[Stored entries]
* START *

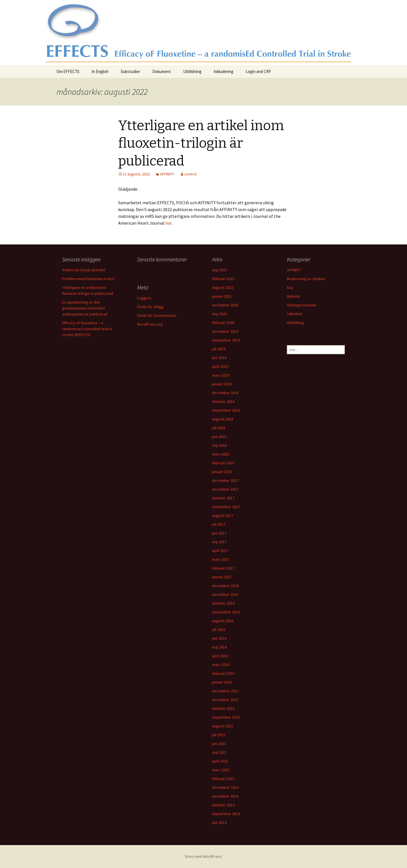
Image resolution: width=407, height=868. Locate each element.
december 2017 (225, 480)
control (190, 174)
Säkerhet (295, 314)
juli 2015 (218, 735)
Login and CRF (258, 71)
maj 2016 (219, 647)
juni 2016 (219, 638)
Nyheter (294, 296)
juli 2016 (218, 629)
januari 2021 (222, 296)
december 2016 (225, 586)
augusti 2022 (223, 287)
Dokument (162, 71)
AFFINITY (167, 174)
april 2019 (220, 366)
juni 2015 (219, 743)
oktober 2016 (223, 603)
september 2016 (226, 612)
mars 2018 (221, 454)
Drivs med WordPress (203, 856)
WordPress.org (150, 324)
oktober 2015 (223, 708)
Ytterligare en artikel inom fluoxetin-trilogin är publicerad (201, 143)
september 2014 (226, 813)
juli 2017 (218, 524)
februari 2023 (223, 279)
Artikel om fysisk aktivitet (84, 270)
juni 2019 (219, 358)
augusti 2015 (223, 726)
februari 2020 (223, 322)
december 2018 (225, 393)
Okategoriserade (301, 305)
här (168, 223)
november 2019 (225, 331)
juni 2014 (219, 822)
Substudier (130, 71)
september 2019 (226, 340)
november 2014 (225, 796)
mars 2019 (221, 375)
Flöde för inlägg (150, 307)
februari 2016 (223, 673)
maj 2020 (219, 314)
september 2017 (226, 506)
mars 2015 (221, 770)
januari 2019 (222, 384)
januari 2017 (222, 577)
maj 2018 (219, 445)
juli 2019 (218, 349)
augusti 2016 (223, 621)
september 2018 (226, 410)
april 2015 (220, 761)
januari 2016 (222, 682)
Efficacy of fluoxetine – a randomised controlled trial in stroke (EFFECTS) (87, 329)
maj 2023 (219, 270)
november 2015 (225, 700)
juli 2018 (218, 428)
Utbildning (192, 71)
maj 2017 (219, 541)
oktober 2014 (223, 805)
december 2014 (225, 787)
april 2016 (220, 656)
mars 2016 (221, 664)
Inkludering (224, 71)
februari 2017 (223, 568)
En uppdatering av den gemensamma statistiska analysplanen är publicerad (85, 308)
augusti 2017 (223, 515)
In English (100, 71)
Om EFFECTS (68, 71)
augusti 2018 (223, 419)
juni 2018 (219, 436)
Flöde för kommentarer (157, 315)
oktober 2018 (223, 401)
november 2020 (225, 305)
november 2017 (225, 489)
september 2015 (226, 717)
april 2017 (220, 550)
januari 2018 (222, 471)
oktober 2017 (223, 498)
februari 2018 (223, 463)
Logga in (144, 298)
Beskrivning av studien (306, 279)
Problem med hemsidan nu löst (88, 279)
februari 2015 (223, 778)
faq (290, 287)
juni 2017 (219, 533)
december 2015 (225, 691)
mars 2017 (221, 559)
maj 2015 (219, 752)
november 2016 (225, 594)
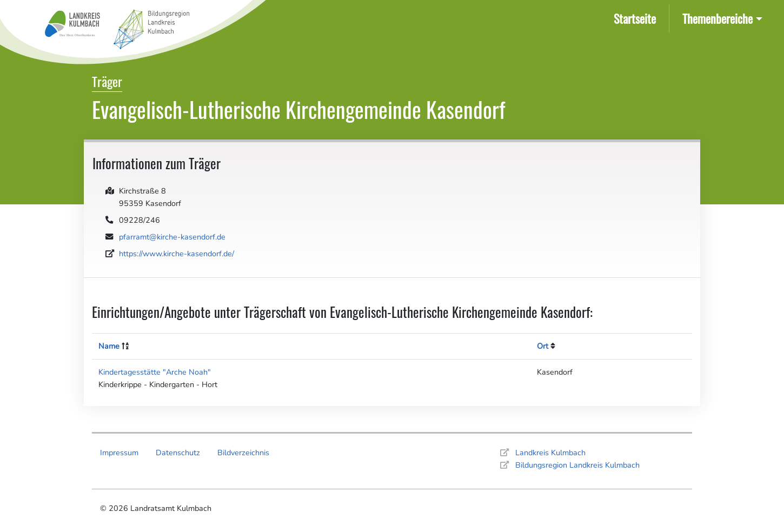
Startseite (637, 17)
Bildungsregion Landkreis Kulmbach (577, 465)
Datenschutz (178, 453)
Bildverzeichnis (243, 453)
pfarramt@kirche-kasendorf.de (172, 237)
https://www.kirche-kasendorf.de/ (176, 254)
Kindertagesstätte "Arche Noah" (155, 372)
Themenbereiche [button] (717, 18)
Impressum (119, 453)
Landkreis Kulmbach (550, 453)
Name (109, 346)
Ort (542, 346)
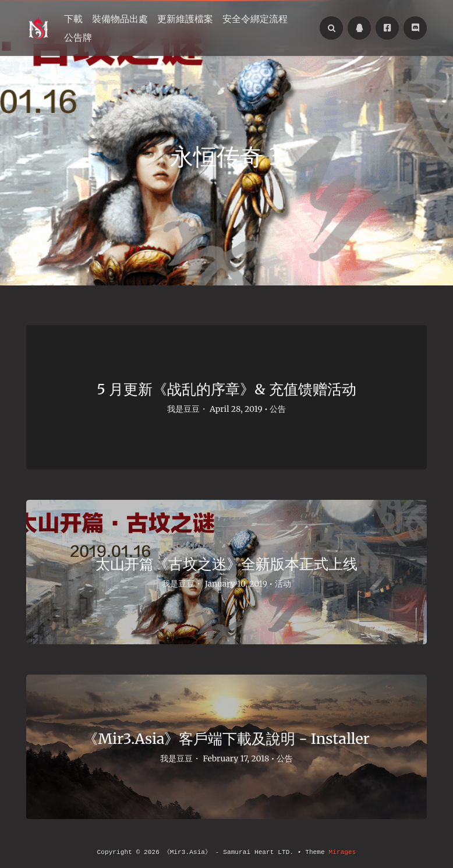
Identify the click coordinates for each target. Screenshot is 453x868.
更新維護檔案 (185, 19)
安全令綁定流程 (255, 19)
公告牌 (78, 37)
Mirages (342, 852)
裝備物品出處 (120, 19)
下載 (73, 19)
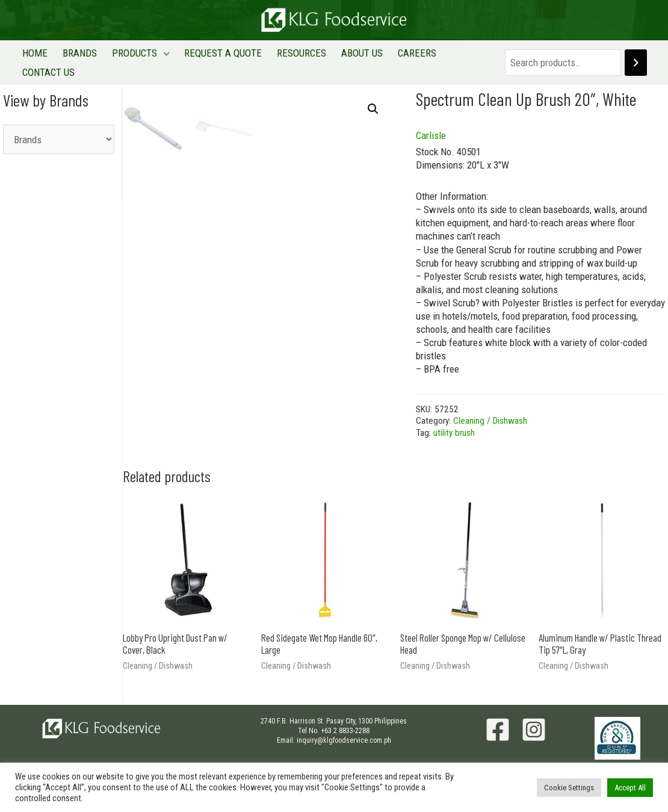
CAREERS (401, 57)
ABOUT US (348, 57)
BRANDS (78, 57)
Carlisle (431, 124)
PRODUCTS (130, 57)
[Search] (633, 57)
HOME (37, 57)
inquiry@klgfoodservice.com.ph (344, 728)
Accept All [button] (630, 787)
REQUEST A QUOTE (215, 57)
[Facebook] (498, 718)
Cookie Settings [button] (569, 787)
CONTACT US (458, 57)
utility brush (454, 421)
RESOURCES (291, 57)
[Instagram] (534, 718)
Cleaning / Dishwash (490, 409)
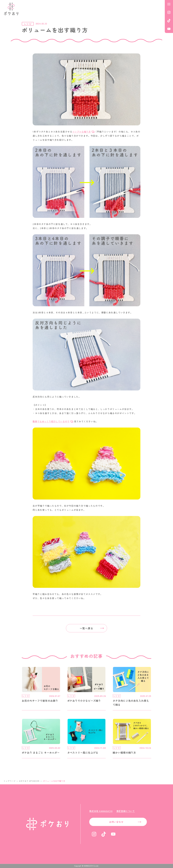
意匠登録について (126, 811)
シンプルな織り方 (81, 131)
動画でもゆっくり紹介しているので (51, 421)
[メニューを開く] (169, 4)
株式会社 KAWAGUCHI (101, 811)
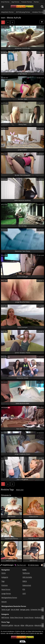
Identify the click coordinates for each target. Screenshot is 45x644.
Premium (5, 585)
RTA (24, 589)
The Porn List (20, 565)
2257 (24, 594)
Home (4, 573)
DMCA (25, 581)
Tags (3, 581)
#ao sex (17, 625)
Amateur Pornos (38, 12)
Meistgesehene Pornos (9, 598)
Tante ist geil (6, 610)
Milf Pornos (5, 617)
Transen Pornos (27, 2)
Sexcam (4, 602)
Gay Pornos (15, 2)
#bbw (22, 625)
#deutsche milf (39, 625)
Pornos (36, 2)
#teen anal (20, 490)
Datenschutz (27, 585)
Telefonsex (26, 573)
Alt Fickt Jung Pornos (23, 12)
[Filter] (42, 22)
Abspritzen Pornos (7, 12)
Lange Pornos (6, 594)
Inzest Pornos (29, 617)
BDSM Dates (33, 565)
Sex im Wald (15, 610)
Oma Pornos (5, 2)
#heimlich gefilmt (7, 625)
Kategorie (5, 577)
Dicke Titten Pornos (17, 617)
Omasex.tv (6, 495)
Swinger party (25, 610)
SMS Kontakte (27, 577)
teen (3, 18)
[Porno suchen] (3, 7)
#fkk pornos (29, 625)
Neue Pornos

* END *
* START *

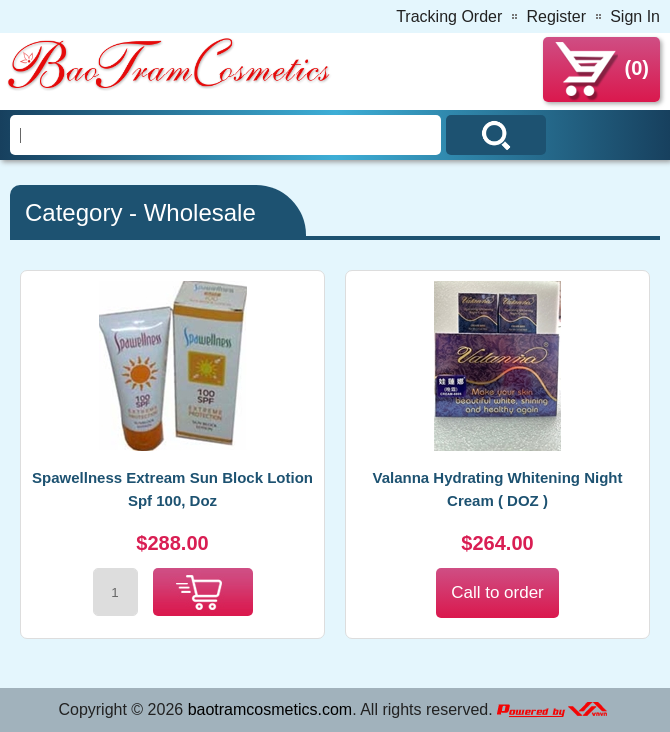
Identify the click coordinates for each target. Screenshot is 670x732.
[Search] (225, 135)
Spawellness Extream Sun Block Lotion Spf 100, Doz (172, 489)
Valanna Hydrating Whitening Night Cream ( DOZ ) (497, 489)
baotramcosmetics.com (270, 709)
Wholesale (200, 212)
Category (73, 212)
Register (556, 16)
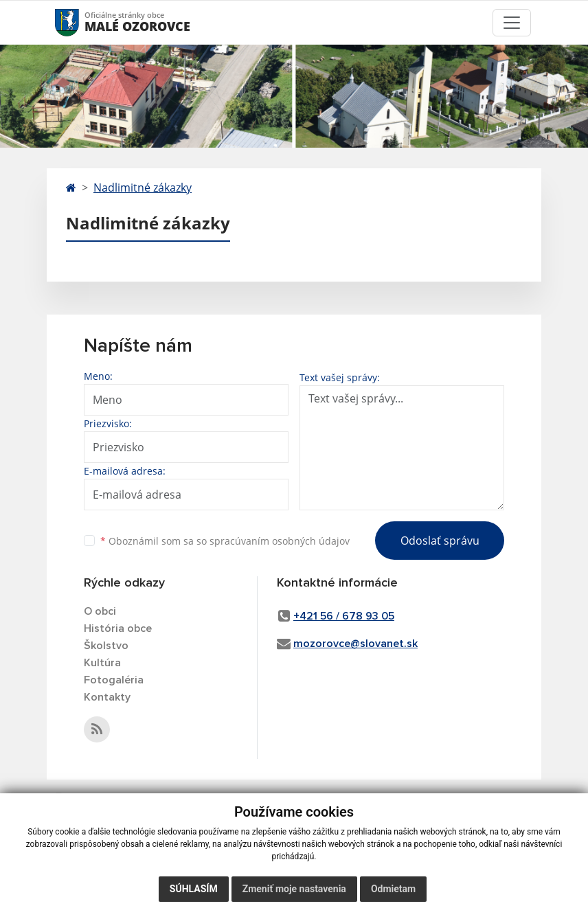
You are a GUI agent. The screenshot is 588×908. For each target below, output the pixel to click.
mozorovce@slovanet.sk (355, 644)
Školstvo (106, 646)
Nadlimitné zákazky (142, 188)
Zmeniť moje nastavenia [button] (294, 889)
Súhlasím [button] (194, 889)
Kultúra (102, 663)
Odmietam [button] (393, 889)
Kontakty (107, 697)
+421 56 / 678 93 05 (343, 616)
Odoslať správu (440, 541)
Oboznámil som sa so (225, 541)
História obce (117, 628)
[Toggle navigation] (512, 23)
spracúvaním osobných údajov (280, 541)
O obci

* END *
* START *

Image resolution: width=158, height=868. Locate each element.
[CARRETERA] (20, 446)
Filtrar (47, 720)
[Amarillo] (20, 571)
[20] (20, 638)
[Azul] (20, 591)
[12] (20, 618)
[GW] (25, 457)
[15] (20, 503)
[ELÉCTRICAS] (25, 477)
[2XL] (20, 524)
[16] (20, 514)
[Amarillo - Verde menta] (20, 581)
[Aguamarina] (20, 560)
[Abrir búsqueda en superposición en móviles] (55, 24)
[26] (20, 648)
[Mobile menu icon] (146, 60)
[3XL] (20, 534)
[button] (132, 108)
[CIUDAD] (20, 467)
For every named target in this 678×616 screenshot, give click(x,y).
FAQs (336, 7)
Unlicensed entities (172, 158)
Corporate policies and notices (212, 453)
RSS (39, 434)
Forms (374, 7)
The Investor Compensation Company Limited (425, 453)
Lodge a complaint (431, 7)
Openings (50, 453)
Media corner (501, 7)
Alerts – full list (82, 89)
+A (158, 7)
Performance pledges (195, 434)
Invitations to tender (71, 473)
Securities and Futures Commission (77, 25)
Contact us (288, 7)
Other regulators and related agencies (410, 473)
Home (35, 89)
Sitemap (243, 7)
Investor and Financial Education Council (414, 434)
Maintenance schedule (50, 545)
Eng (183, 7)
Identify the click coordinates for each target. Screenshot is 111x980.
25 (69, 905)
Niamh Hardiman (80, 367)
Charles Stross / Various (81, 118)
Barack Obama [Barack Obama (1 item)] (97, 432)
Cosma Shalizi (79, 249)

* END *

**Exercise details**
Write out the records again in full, starting at the line that contains "Image resolution: width=407, height=868." and ending at the line that contains "Okategoriserade (301, 305)". Shift every coordinate number in the answers by -68.

**Full solution**
Image resolution: width=407, height=868. Locate each element.
december 2017 (157, 412)
control (122, 106)
Säkerhet (227, 246)
juli 2015 (150, 667)
Login and CRF (190, 3)
maj 2016 (151, 579)
juni 2016 (151, 570)
Nyheter (226, 228)
juli 2016 (150, 561)
januari 2021 (154, 228)
december 2016 (157, 518)
augusti 2022 (155, 219)
Dokument (94, 3)
AFFINITY (99, 106)
april 2019 (152, 298)
juni 2015 (151, 675)
oktober 2016 (155, 535)
september 2016 (158, 544)
mars 2018 (153, 386)
Drivs med WordPress (135, 788)
WordPress.org (82, 256)
oktober 2015 (155, 640)
Ytterligare en artikel inom fluoxetin-trilogin är publicerad (133, 75)
september 2014 (158, 745)
juli 2017 (150, 456)
februari 2023 (155, 211)
Artikel om fysisk aktivitet (16, 202)
juni 2019 (151, 290)
augusti 2015 (155, 658)
februari 2020 (155, 254)
december 2018 (157, 325)
Okategoriserade (233, 237)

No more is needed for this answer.